来年の1月20日には、『五体不満足』の著書で東京都の教育委員をされている乙武さんに来ていただいて、先生になりたいという人に対して、先生になる素晴らしさ、魅力を伝えていただこうと思っている。
採用面での工夫、チャレンジテストについては今までの問題点として、既に大学を終えて一般教養を終わっているにもかかわらず、似たような問題を問うことが課題だった。講師の先生の中には、教員採用試験で正教員になろうと思っても、一次試験、一般教養をもう1回勉強するのがネックになっていた。その配分を減らし、その分先生が社会人、公務員として知っておかなければならないことを入れることによって、また1度のチャンスではなく大学2年生、3年生から受けて、それに合格したら、半歩、大阪府の先生になるということに近づいた達成感もあるのではないかということで、教員チャレンジテストを創設した。
4番目、人事面での配慮は悪平等というか、一定の固定したルールがある。公表されているもの、されていないものがあるが、その一定のルールによって、本当に自分の能力が活かされているのかとの疑念を抱かざるを得ない配置も校長時代に感じた。全て通るわけではないが、先生の意向を踏まえ、経歴や能力を適切に評価して適材適所な職場で働いてもらうということを、今年から人事方針を大きく変え、全府立学校の学校長にも伝えた。

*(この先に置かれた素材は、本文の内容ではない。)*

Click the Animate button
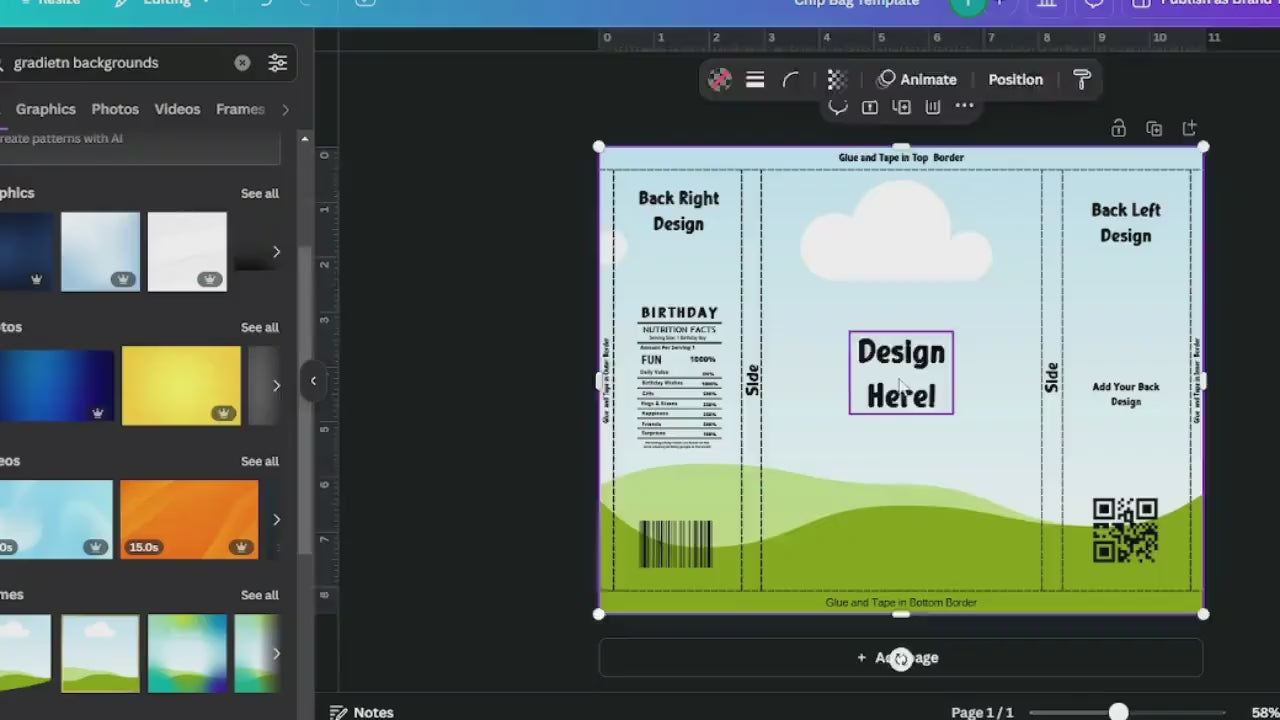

最後に勤務条件について、端的に言うとやはり忙しいということがあり、昨日もクラブ活動を地域に開いていくべきではないかとの議論をすべきではということを申しあげたが、平成22年の府立学校の残業時間の調査では、半分以上がクラブ活動に起因しているということで、これまでクラブ活動が日本の文化の中で果たしてきた役割は非常に大きいこともあり、簡単に府教委だけで考えていじれる問題ではなく、文化として変革が必要になる話で、ここを考えていかないといけない。先生の数を単純に増やせば多忙化は解消するが、先ほど言った5,500億円が1.何倍になるのかという話にもなる。そこのところは、これはすぐに解決しない問題ではあるが、これから府民の皆さんと議論していかなければならないと思っている。
以上が、現在の我々の課題の認識と、それに対する対応策である。
【まとめ】
今、お二人から、真摯な答弁を頂いたと思っています。しかし、いま少し状況について述べさせて頂きます。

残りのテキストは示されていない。